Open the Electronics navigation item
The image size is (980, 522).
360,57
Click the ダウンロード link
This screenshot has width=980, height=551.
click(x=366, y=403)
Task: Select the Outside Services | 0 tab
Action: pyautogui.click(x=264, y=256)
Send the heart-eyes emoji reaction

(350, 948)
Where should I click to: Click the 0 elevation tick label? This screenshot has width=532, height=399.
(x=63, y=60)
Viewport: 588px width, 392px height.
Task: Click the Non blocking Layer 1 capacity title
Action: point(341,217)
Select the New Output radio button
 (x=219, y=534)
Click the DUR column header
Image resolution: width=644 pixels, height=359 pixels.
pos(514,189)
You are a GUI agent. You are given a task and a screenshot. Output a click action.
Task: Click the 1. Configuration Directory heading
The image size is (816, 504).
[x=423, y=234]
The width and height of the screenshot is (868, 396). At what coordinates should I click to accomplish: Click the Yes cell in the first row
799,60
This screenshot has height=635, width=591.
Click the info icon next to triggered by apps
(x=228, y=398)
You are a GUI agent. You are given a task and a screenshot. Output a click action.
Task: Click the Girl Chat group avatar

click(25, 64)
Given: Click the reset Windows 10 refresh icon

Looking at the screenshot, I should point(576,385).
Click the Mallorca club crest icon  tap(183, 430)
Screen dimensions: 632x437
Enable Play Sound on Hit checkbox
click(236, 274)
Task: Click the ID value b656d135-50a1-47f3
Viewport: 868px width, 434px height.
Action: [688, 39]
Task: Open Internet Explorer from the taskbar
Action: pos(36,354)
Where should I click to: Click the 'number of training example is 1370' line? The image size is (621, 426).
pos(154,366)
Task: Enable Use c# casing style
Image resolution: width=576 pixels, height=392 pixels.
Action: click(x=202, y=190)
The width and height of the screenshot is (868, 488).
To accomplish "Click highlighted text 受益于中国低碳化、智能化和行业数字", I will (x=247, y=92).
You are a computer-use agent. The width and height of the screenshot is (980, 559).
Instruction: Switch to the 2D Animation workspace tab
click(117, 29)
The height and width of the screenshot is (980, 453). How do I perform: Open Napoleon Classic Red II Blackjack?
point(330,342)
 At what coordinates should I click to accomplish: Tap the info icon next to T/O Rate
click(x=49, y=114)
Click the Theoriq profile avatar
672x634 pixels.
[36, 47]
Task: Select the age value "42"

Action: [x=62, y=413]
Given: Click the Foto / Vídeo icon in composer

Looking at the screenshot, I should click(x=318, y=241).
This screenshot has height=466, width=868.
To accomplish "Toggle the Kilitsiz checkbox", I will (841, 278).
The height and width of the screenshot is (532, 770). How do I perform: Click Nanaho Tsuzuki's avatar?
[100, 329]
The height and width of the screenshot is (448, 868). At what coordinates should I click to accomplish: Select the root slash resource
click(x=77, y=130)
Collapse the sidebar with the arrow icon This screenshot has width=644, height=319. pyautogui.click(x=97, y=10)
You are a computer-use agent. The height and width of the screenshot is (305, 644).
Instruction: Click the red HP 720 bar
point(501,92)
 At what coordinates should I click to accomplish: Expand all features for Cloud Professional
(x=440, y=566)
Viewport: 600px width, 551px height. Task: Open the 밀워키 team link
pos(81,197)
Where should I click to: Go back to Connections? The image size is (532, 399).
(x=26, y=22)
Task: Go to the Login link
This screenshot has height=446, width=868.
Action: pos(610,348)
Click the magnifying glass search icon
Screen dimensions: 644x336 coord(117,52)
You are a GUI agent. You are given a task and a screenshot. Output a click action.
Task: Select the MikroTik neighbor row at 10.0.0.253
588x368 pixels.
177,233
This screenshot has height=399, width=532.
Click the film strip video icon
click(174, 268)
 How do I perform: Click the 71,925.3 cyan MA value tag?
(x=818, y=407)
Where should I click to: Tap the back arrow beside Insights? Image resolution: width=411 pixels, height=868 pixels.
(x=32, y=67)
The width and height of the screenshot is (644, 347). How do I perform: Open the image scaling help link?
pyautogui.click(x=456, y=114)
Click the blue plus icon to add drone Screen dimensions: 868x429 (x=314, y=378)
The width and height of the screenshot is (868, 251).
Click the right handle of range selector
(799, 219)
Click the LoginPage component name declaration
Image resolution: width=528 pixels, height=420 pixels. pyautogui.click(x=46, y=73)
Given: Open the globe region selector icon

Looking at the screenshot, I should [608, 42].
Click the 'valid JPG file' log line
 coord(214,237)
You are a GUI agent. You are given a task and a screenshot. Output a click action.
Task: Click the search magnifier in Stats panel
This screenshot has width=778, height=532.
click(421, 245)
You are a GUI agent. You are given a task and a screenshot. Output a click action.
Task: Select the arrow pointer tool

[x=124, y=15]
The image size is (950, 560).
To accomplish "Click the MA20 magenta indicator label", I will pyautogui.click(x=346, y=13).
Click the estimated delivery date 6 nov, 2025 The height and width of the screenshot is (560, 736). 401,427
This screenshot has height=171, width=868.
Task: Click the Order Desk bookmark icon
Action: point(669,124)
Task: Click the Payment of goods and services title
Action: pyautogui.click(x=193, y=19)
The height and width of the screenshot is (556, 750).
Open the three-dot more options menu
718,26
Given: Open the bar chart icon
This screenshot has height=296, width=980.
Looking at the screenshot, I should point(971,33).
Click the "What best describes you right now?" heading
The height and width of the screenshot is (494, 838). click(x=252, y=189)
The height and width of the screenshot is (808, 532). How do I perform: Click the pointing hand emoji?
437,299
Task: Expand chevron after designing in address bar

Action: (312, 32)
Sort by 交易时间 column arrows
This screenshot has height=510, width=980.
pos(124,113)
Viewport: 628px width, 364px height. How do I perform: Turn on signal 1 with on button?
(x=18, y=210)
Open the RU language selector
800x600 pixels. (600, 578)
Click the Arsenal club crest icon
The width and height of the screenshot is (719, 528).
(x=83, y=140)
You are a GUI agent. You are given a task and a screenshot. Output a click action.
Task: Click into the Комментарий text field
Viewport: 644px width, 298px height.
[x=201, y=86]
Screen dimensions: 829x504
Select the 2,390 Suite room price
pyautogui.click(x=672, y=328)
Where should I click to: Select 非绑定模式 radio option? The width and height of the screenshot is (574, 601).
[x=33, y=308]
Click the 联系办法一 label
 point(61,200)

- **Exercise directions**
Return a copy of each line in the entries that carries the string "club".

- **Exercise result**
Click the Mallorca club crest icon  tap(183, 430)
Click the Arsenal club crest icon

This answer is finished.